──────── Supplied entries

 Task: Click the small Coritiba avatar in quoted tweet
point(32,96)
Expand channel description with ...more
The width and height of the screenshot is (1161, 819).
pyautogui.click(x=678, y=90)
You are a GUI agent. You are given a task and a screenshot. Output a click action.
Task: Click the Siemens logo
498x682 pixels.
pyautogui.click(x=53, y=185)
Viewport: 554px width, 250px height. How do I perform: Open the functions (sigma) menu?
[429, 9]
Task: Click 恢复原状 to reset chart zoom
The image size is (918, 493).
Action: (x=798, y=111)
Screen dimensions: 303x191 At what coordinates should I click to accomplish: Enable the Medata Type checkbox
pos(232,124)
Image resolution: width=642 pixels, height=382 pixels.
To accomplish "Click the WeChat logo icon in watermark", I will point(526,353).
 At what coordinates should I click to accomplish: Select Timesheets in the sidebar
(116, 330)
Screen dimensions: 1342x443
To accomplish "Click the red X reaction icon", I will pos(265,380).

────────────────

# Directions for this task:
Every line from the one containing "Screen dimensions: 1342x443" to the close of the records must be reproduced exactly. Include both ends and nothing more.

# Solution to this problem:
Screen dimensions: 1342x443
To accomplish "Click the red X reaction icon", I will pos(265,380).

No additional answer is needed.